BEGIN Given passage
If all that was caused by that one dog, you are darn right that dog needs to be euthanized. You are also right in the irresponsibility of the dogs owner. I'm sorry for your situation. Earlier this month y bottle baby was ripped apart by the dogs who were owned by the people we were staying with when we were evacuated from the fire. I almost threw up when I saw her and can't imagine the terror and pain she experienced. It's not the first goat their dog had killed. It was an instigator and got the other dogs packed and would go after animals. As hard as it was they found a new home for that dog with someone with no livestock. Those dogs are repeat offenders. I know it's a touchy subject and its not a long term solution but that particular dog you are referring to is a dangerous dog and a liability. I'm surprised the owner hasn't been sued yet. That owner needs a lesson in being responsible for their dogs especially in a livestock area.

Again I'm so sorry.


----------



## CAjerseychick (Sep 21, 2013)

Just to be clear, one of my best guard dogs (moved from SF and never seen livestock in her life) killed 8 of our chickens and SHREDDED all of the baby squirrels we were handraising (went thru glass doors and a gate while I was in the shower)- it was awful and horrible, and we trained her out of it(well not out of rodents, she is a schnauzer).
No one should ever have to experience that, but re-forming a dog-- it can be done.


----------
END Given passage
BEGIN Data segment
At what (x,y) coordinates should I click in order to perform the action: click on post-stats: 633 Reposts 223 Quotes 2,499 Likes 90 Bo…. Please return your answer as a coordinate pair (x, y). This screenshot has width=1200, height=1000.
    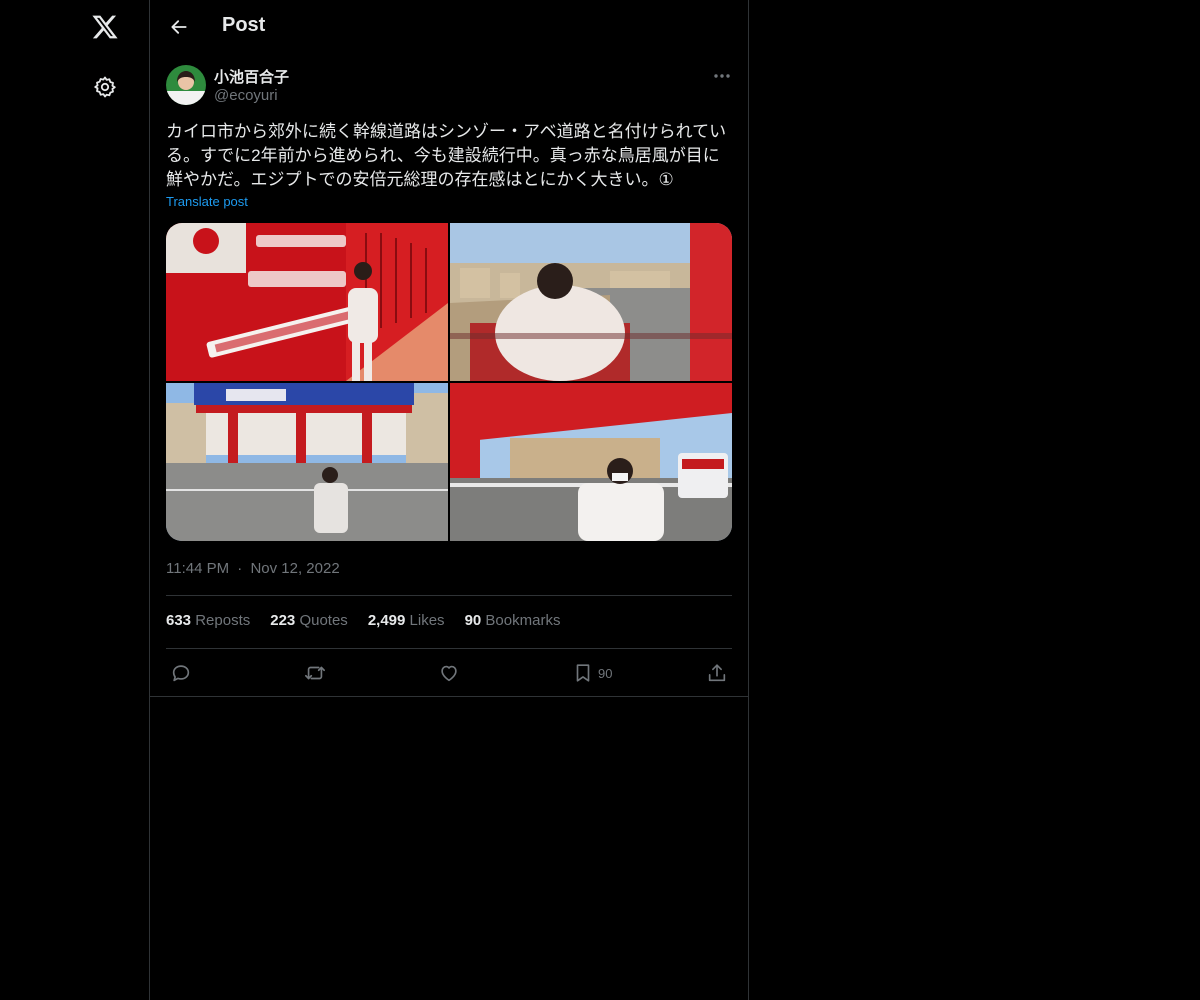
END Data segment
• Required actions:
1 – According to the forum thread, how many chickens did CAjerseychick's guard dog kill?
2 – Reproduce the portion of the forum thread between "Just to be clear, one" and "is a schnauzer).", inclusive.
3 – Render the sentence "I'm surprised the owner hasn't been sued yet." from the forum thread in Spanish.
The data that accompany the forum thread constitute separate material.

• Answers to the tasks:
1 – Eight.

2 –
Just to be clear, one of my best guard dogs (moved from SF and never seen livestock in her life) killed 8 of our chickens and SHREDDED all of the baby squirrels we were handraising (went thru glass doors and a gate while I was in the shower)- it was awful and horrible, and we trained her out of it(well not out of rodents, she is a schnauzer).

3 – Me sorprende que aún no hayan demandado al dueño.